The NextGen Integration and Evaluation Capability, or NIEC, lab is named for the Next Generation Air Transportation System that includes the software programs under development at the lab among its conceptual and technological innovations.
NextGen is a multi-billion-dollar federal initiative aimed at updating air travel. Most related research has occurred at the William J. Hughes Technical Center in Egg Harbor Township, the FAA's main development and testing site.
FAA invested about $1 million in the NIEC lab. Worth about 10 times that much, equipment and renovations were mostly either previously paid for or donated by the government, contractors and manufacturers, center director Wilson Felder said.
"You're seeing the integration," Felder said this morning during a tour for reporters and government officials. "Previously, we had the unmanned-aerial vehicle and air-traffic control (simulators) in different labs.
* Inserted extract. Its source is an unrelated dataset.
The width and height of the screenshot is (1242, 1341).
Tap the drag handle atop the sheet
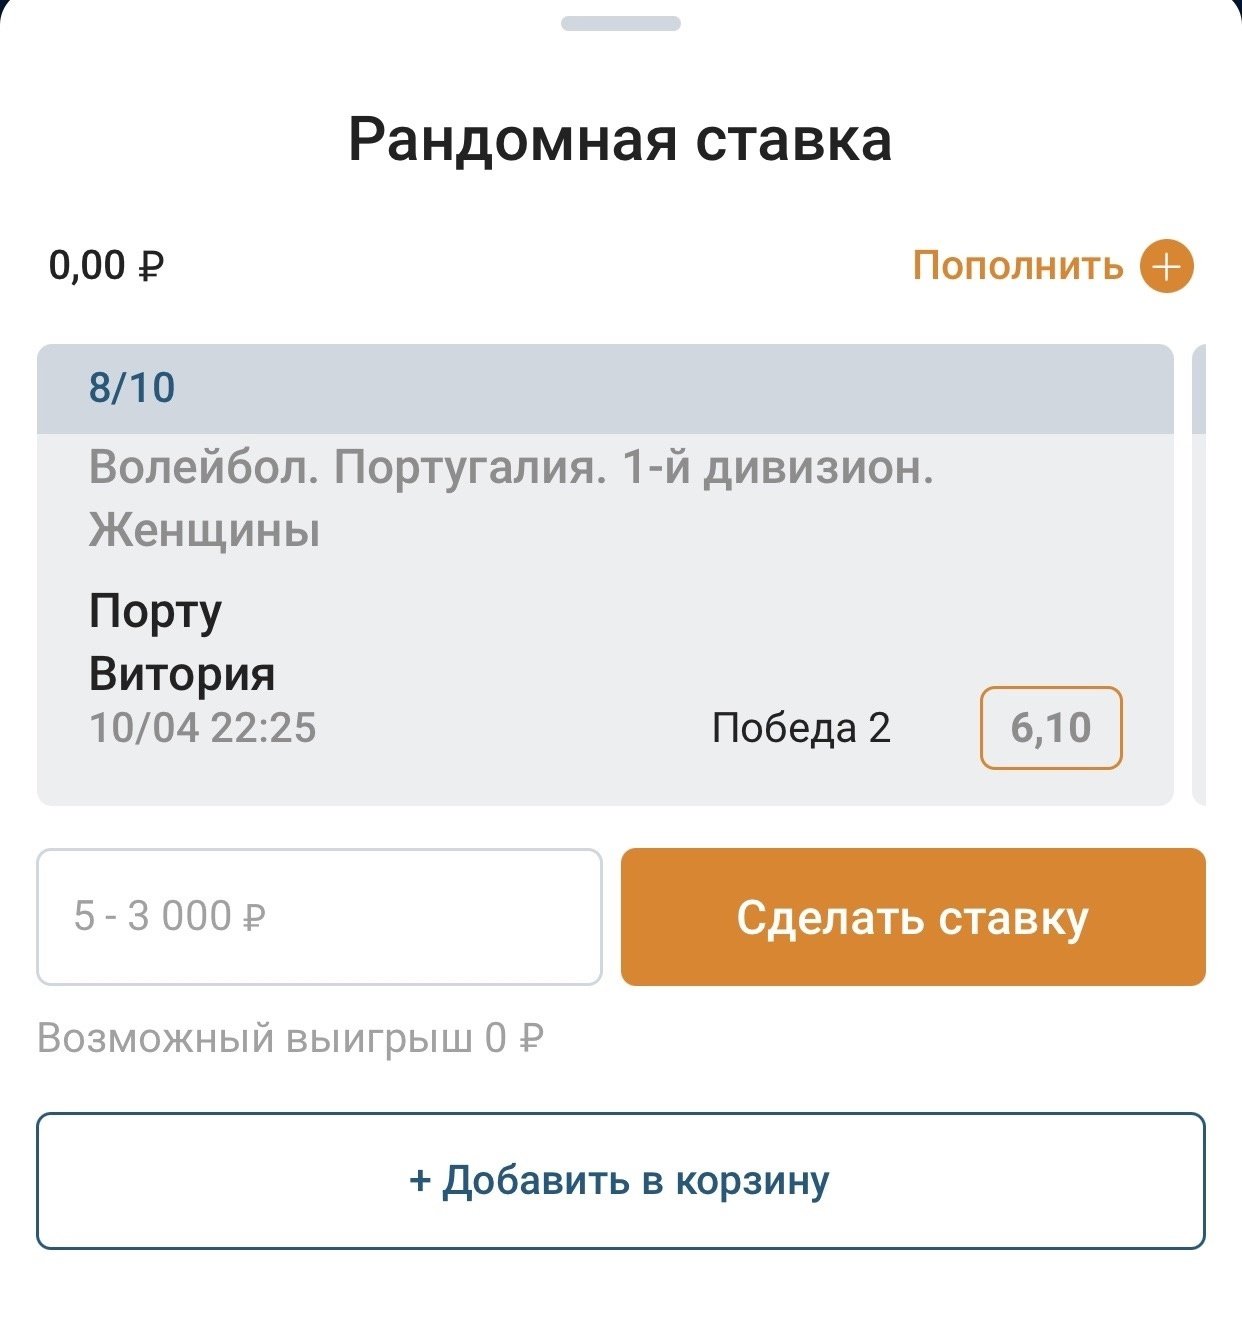click(x=620, y=23)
When we brought them together, the problems they had talking to one another ... were resolved."
The difficulty in translating lingo used by professionals from different fields within the aviation industry is but one example of the kinks that are best worked out in person, and which prompted the FAA to create the NIEC lab, Felder said.
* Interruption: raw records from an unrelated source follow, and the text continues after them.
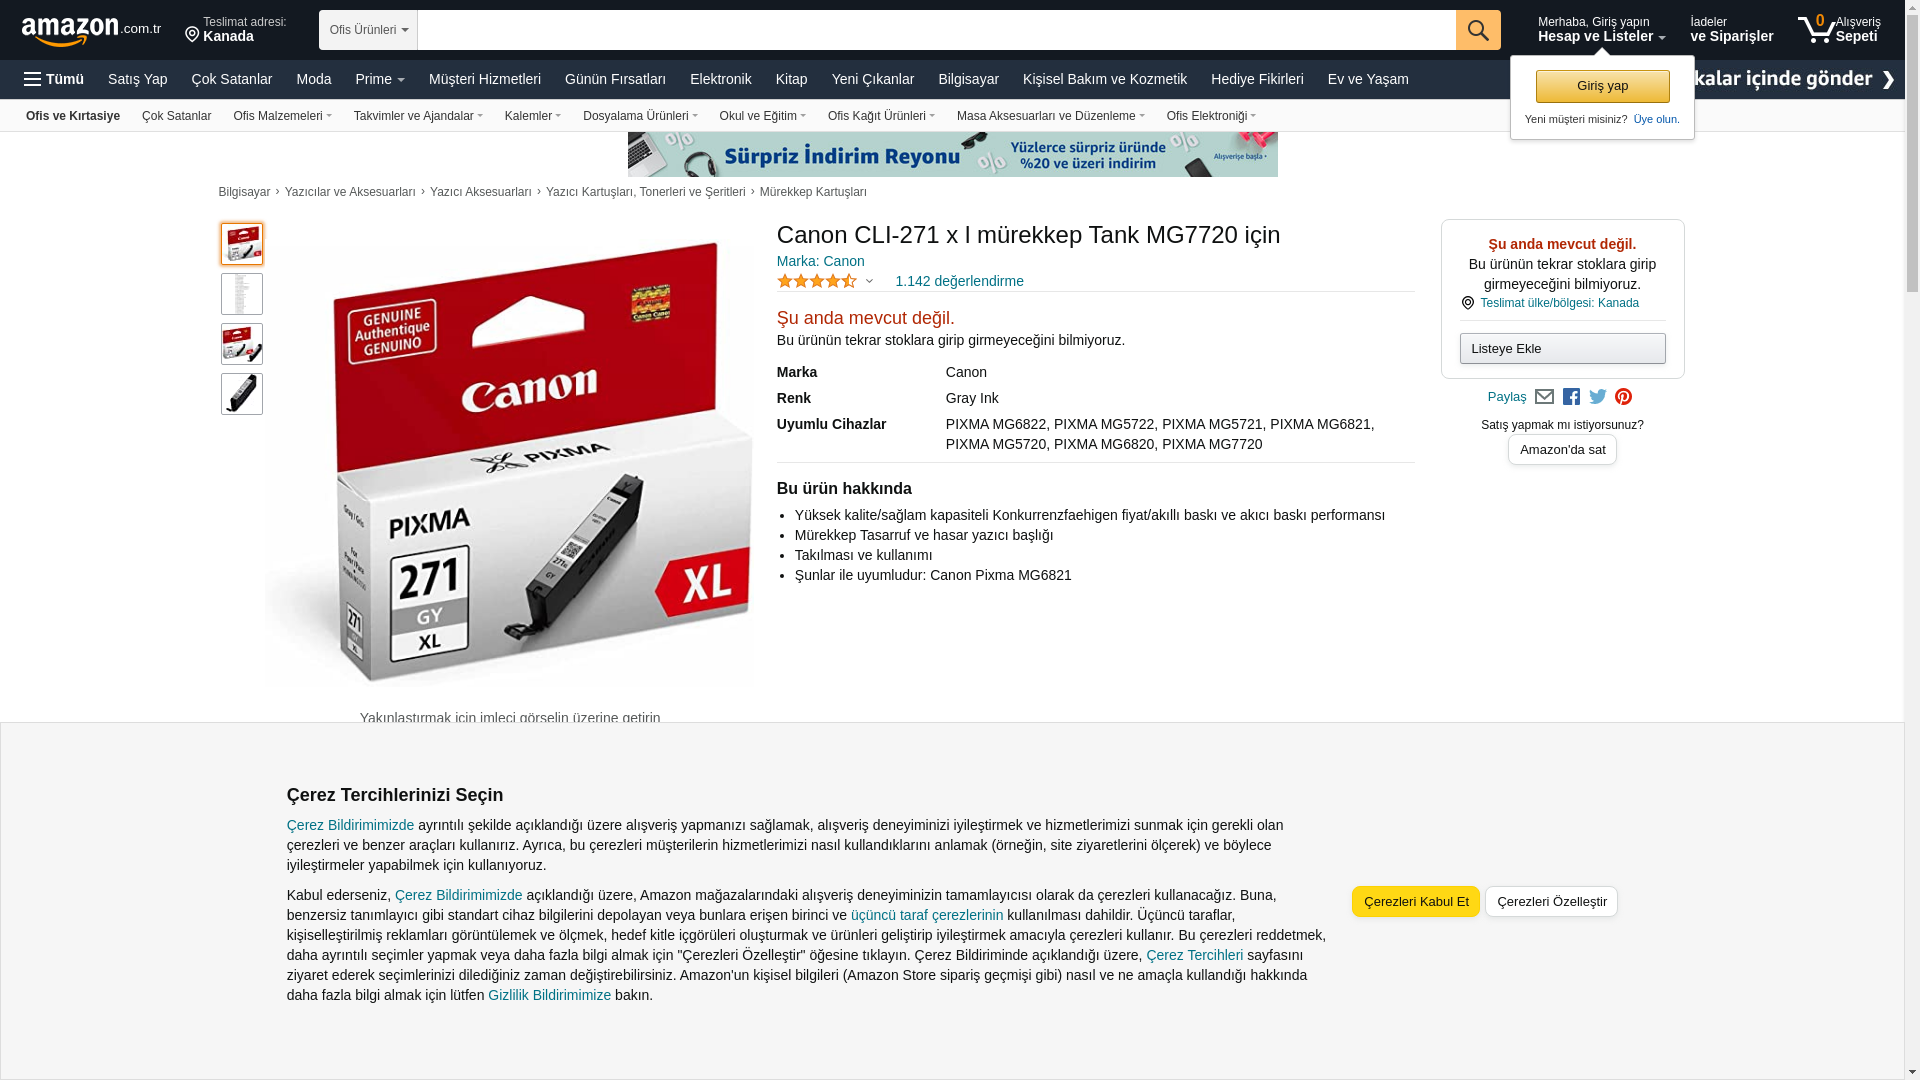Open the shopping cart icon
The height and width of the screenshot is (1080, 1920).
pos(1816,29)
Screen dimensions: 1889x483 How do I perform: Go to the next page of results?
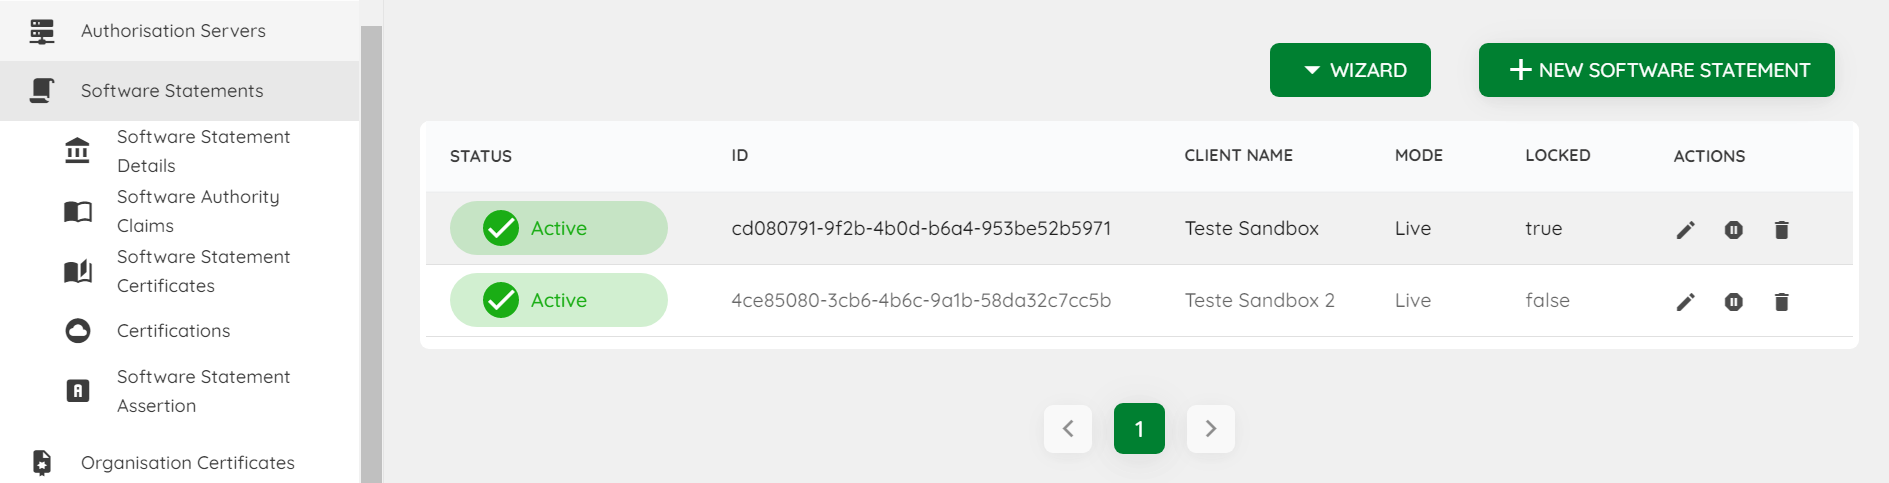[1211, 429]
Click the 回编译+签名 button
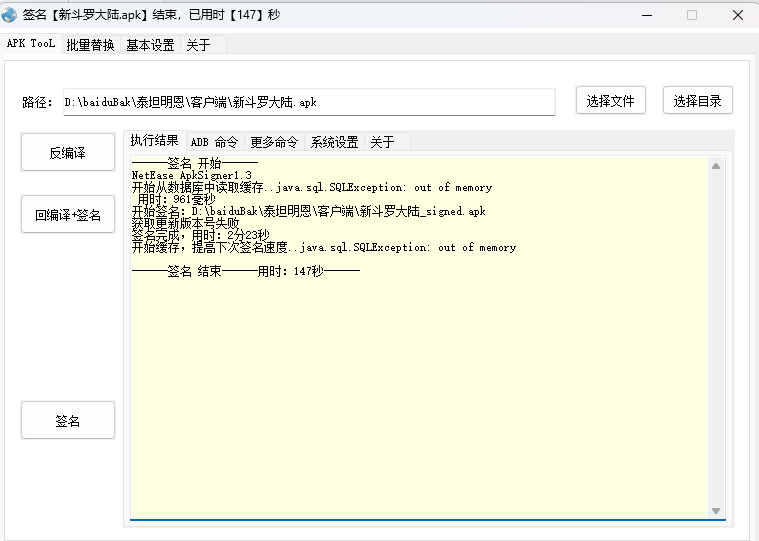Screen dimensions: 759x541 [x=68, y=215]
As he spoke, about 20 retired military and commercial pilots and air-traffic controllers ran simulations.
Some sat before faux air-traffic control booths. They watched animated planes move across a 270-degree "window" that actually is a computer screen reflecting in real time decisions made by them and simulator-pilots sitting in a different section of the lab.
Meanwhile, a pair of retired commercial pilots manned the controls of an imitation cockpit. Aluminum stairs led up to the cockpit door; inside, a screen the image of a neighborhood near the Dallas-Forth Worth airport.
In yet another cluster, computer screens flashed graphics depicting weather patterns, flight schedules and flight progression.
The simulators face situations created using archived information on weather, in-flight performance and other components of past, real-world scenarios.
Their responses are tracked and saved; ultimately, that raw data will script computer programs aimed at speeding decision-making by pilots and air-traffic controllers, said Tom Carty, manager of the aviation weather operational readiness and implementation team.
Such internal advances will build on the external capabilities aircraft must install by 2020. The change will require as much as $4.1 billion to equip planes to convey their positions and trajectories to other aircraft and air-traffic control towers via the Automatic-Dependent Surveillance-Broadcast, another NextGen component.
ADS-B relies on satellites, which are more precise and thereby considered superior to the radars that enable the 70-year-old navigation system used now.